## INSTRUCTIONS TO FOLLOW
Rewrite each line of the entries below as a numbered list, skipping blank lines and omitting the pictures.

## DATA ROWS
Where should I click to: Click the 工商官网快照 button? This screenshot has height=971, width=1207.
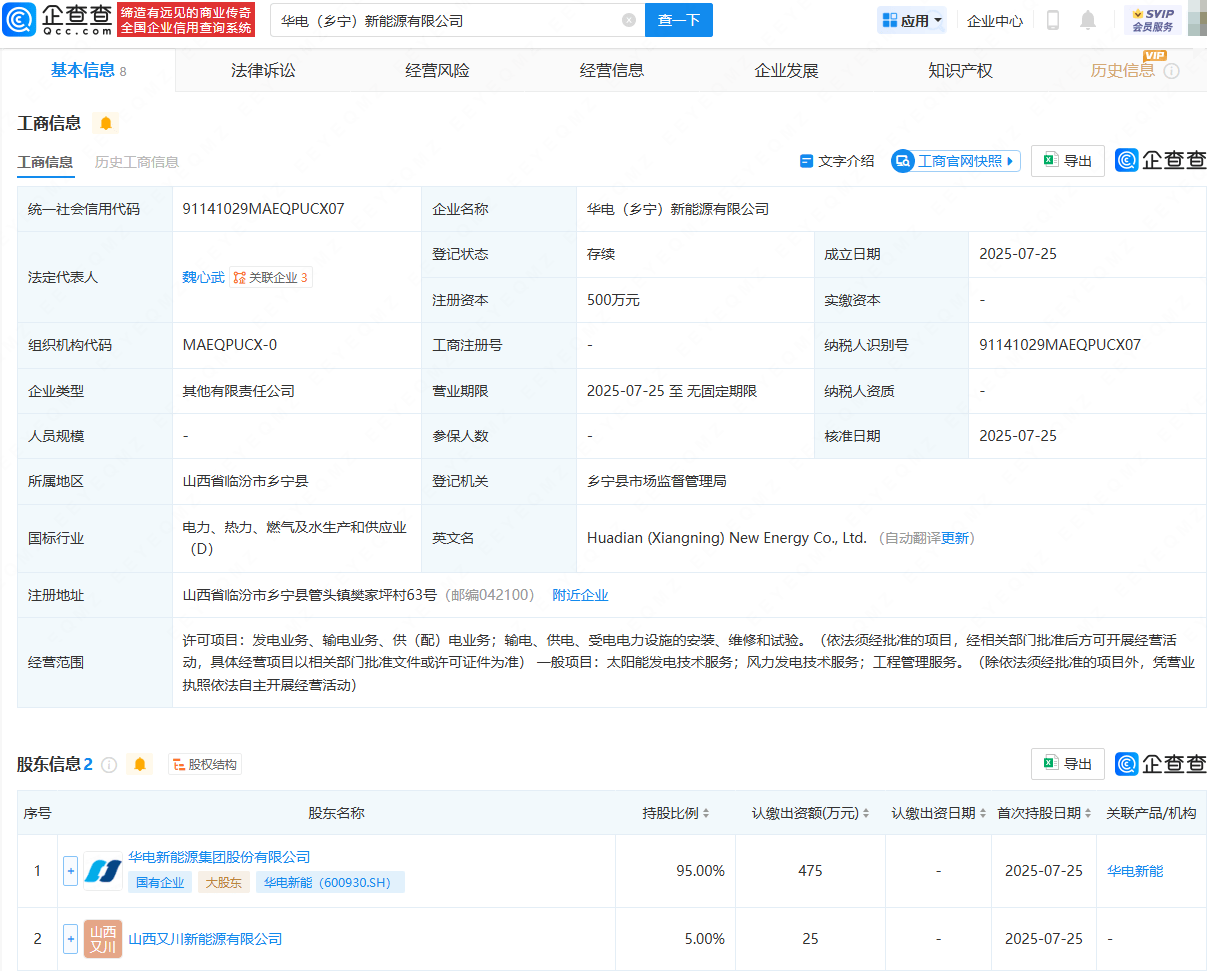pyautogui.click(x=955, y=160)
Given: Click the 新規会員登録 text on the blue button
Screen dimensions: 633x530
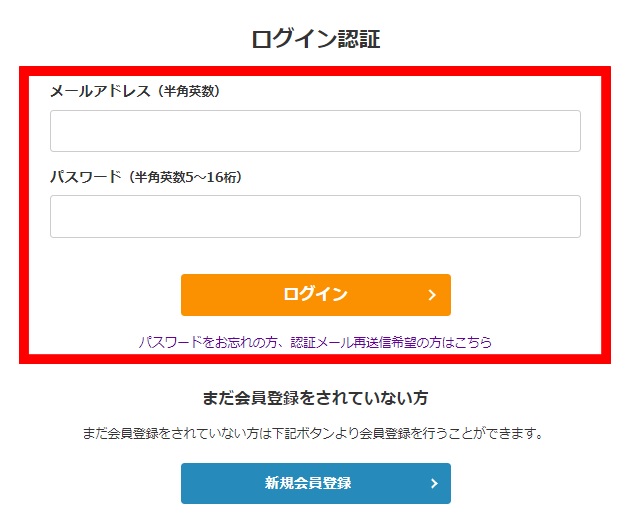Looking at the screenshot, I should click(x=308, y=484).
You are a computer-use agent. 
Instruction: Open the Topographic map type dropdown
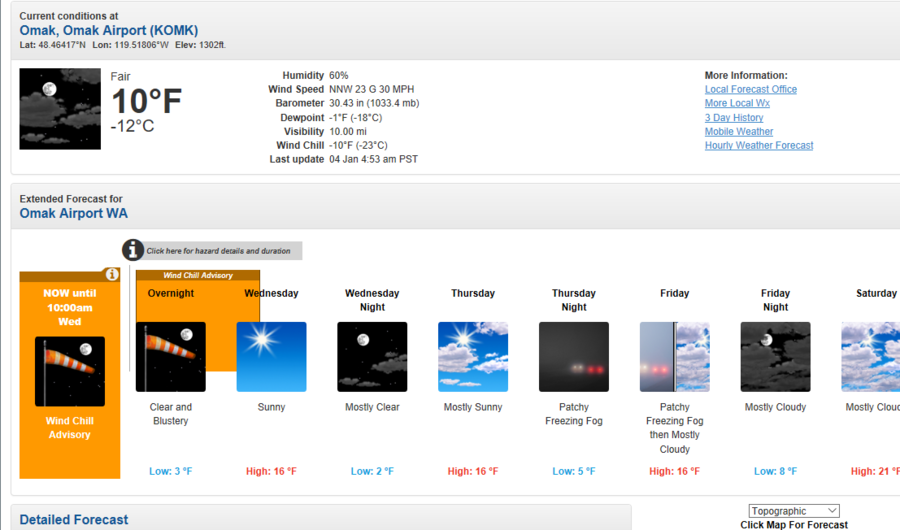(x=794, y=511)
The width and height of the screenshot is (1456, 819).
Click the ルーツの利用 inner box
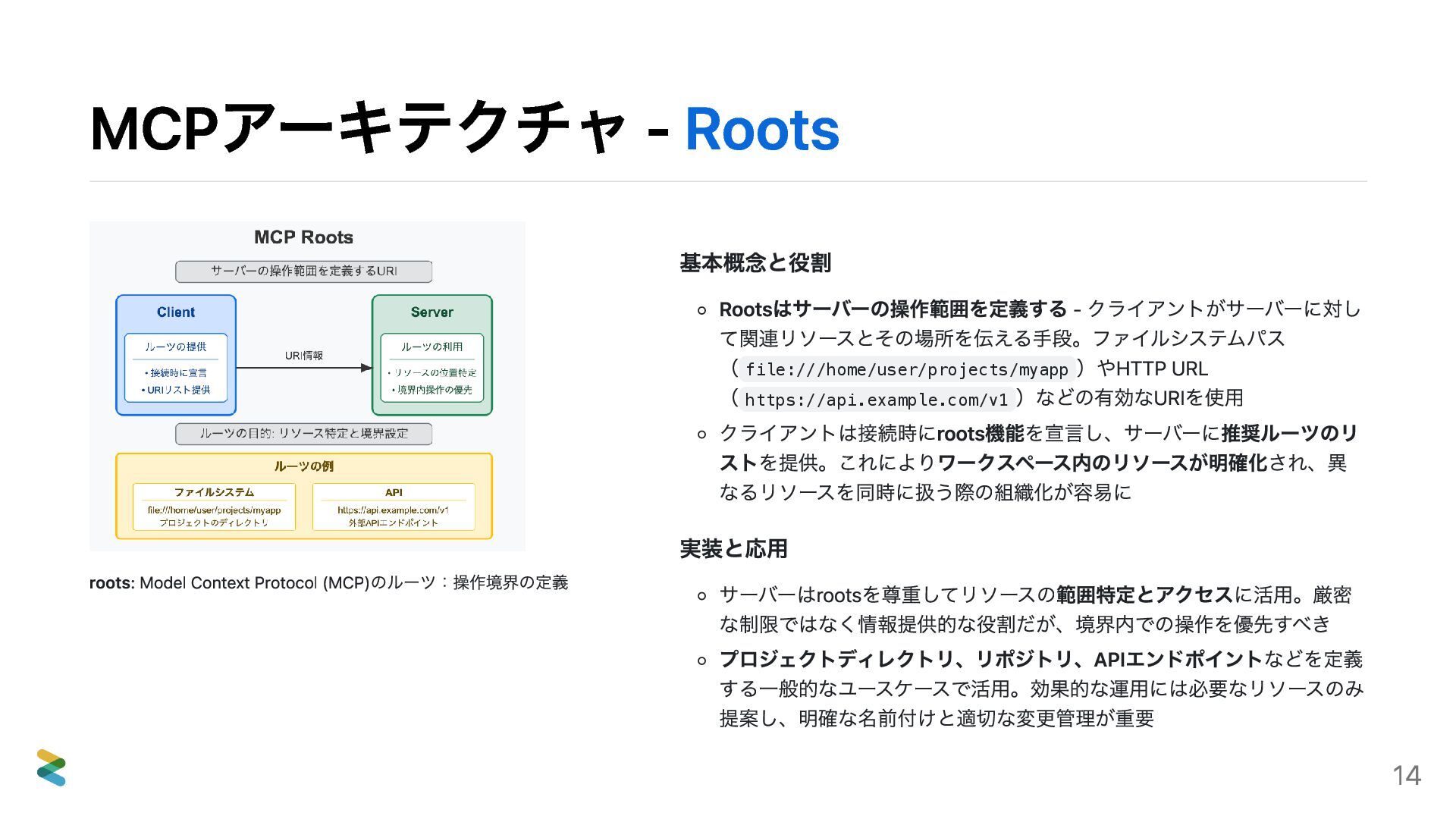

## SOLUTION TO THE PROBLEM
1. Where should I click to: Click the 工商官网快照 button? This screenshot has height=971, width=1207.
2. pyautogui.click(x=955, y=160)
3. Given: Click the 新規会員登録 text on the blue button
4. Screen dimensions: 633x530
5. Looking at the screenshot, I should click(x=308, y=484).
6. You are a computer-use agent. 
7. Instruction: Open the Topographic map type dropdown
8. (x=794, y=511)
9. The width and height of the screenshot is (1456, 819).
10. Click the ルーツの利用 inner box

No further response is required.